### WHAT IS BEING ASKED
Would you please repeat, word for word, only the lines from the one holding "Given: Click the critical" through the one holding "Given: Click the Aston-Reese" in the material below, without the pictures?

### THE DATA
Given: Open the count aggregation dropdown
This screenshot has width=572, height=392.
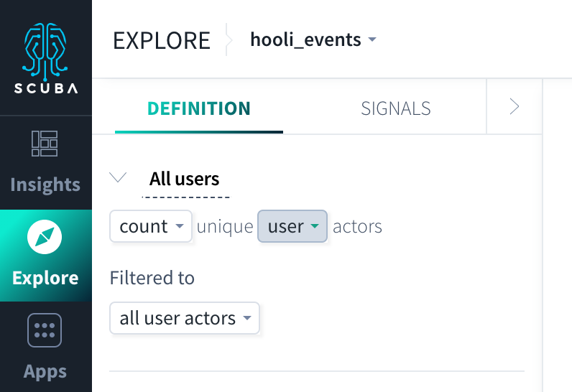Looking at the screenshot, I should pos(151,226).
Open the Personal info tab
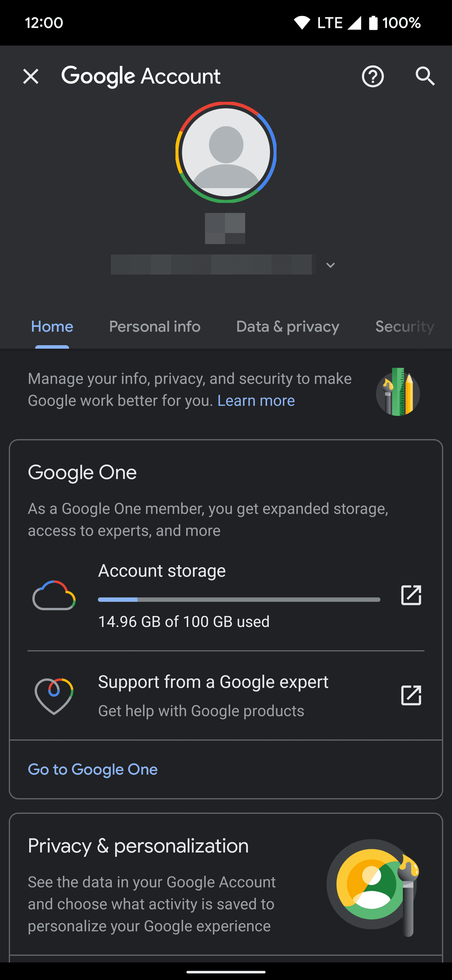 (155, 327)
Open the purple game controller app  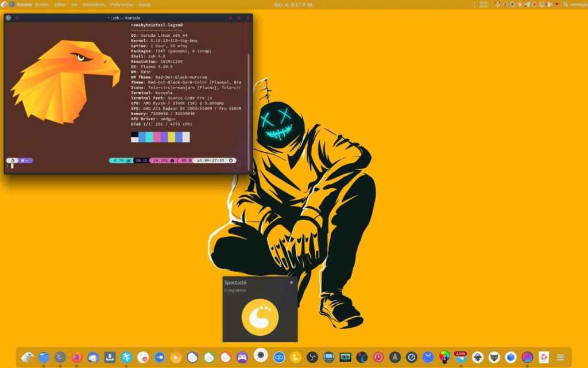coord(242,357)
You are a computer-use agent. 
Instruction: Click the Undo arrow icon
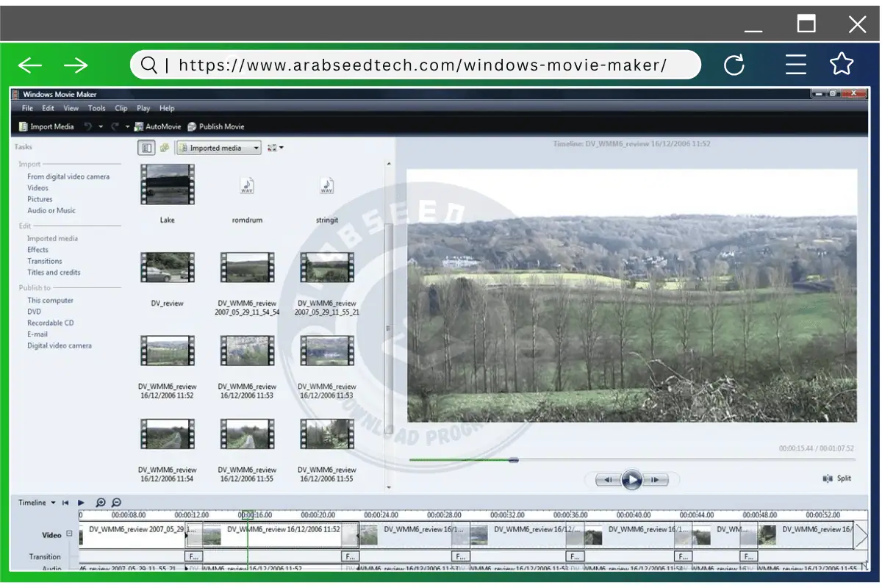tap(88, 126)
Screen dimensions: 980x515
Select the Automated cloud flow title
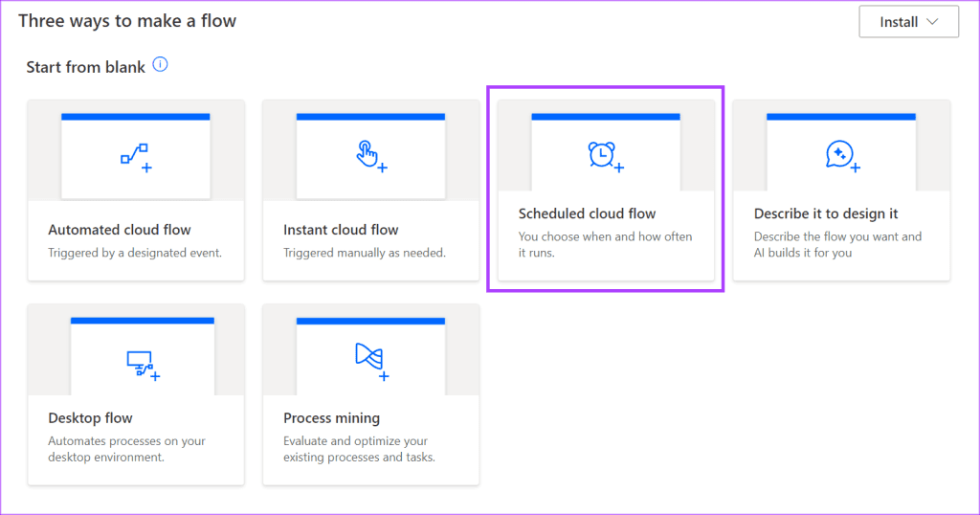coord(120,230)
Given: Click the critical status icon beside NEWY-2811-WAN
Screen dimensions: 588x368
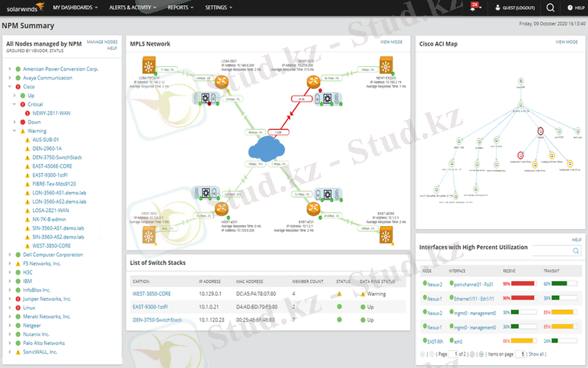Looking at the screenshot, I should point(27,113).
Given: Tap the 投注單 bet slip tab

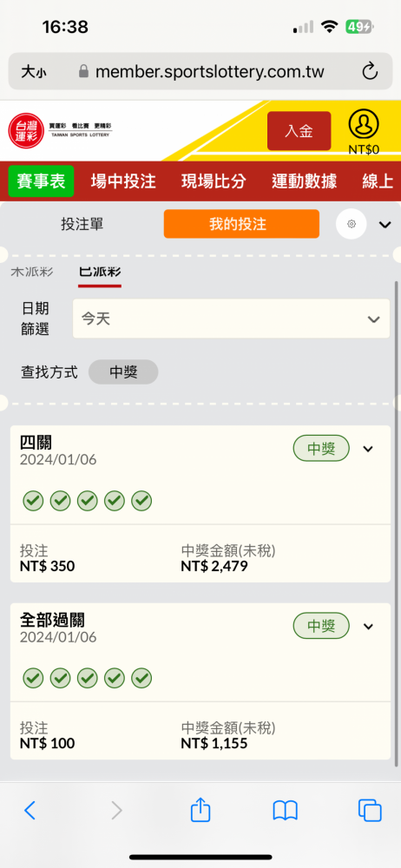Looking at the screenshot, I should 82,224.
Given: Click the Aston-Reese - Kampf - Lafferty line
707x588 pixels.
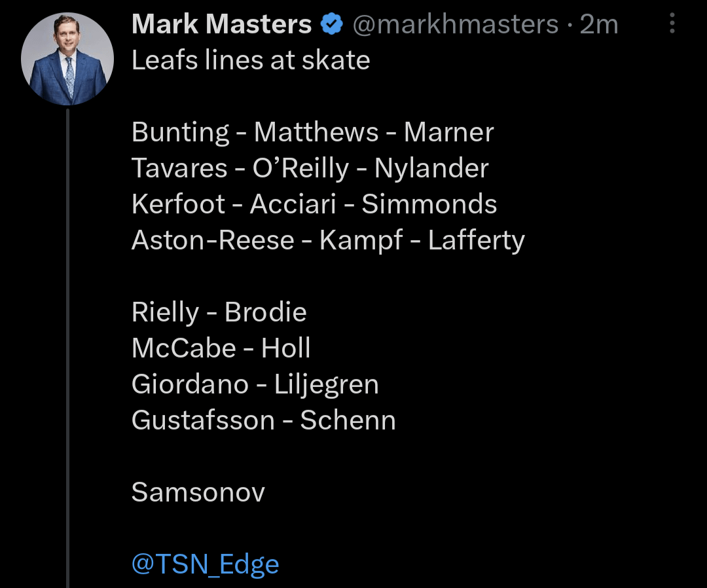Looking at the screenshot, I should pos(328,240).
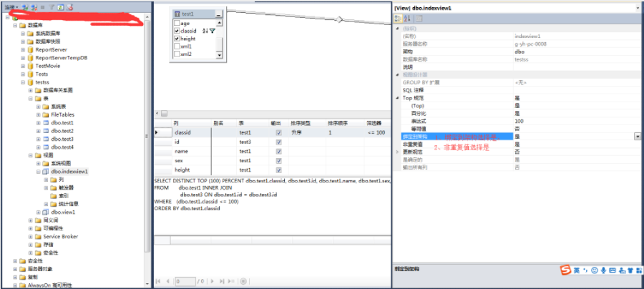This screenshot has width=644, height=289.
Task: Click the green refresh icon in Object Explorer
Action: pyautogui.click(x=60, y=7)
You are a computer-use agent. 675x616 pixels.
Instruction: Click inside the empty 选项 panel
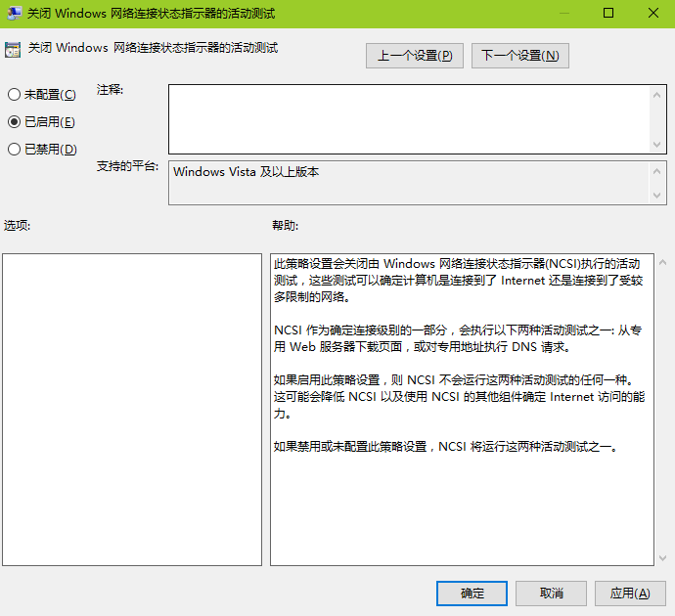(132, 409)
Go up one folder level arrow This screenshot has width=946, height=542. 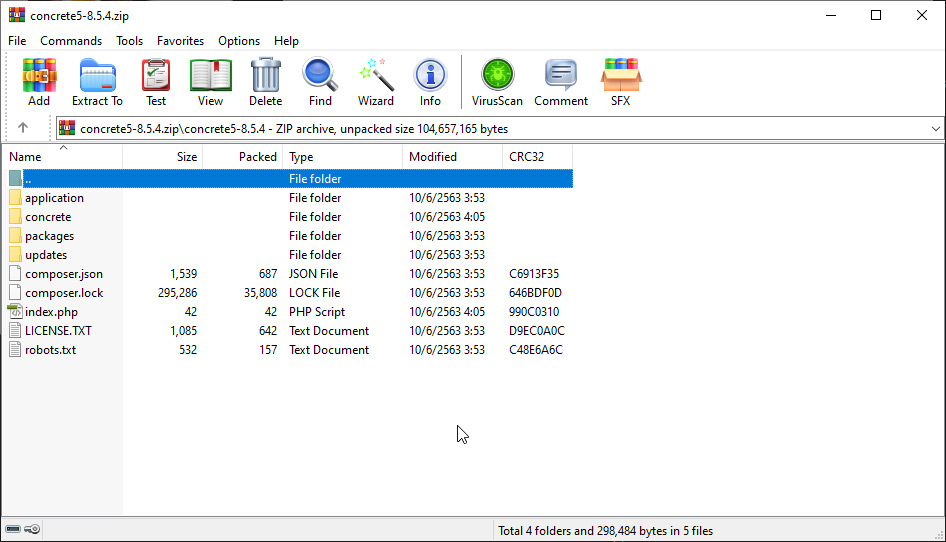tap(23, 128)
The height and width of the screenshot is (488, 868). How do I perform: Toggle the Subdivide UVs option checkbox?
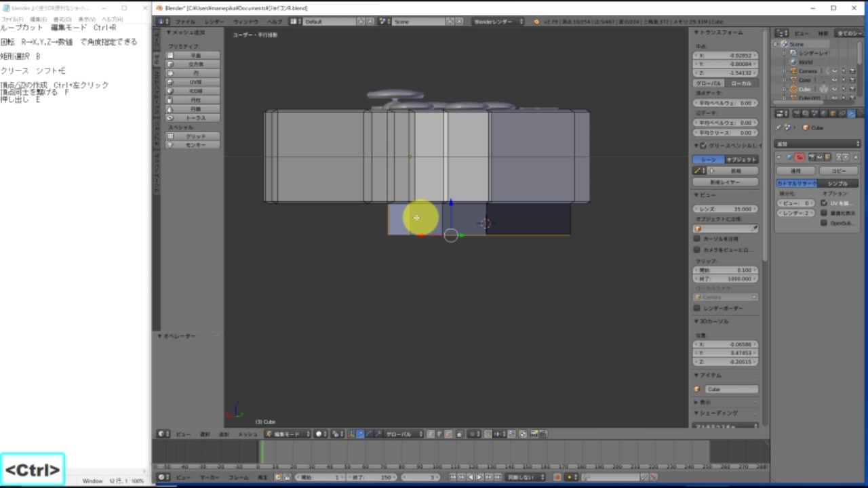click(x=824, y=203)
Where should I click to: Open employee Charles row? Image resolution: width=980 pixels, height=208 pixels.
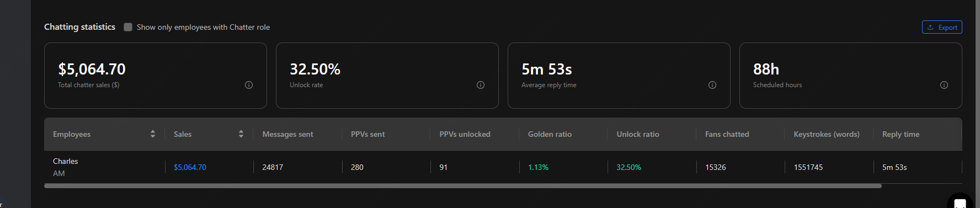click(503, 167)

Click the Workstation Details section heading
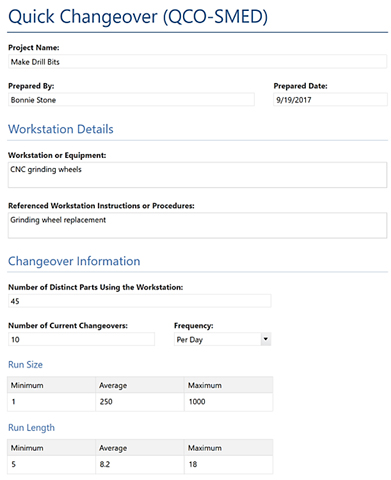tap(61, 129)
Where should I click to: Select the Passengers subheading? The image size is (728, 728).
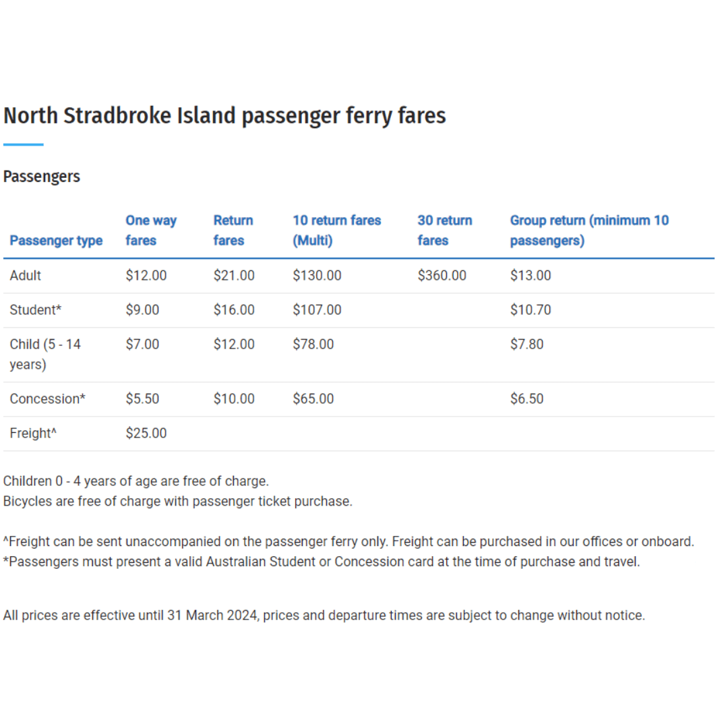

### EXERCISE SOLUTION
Given: Click the critical status icon beside NEWY-2811-WAN
Screen dimensions: 588x368
Looking at the screenshot, I should point(27,113).
Given: Tap the 投注單 bet slip tab

Looking at the screenshot, I should 82,224.
Given: Click the Aston-Reese - Kampf - Lafferty line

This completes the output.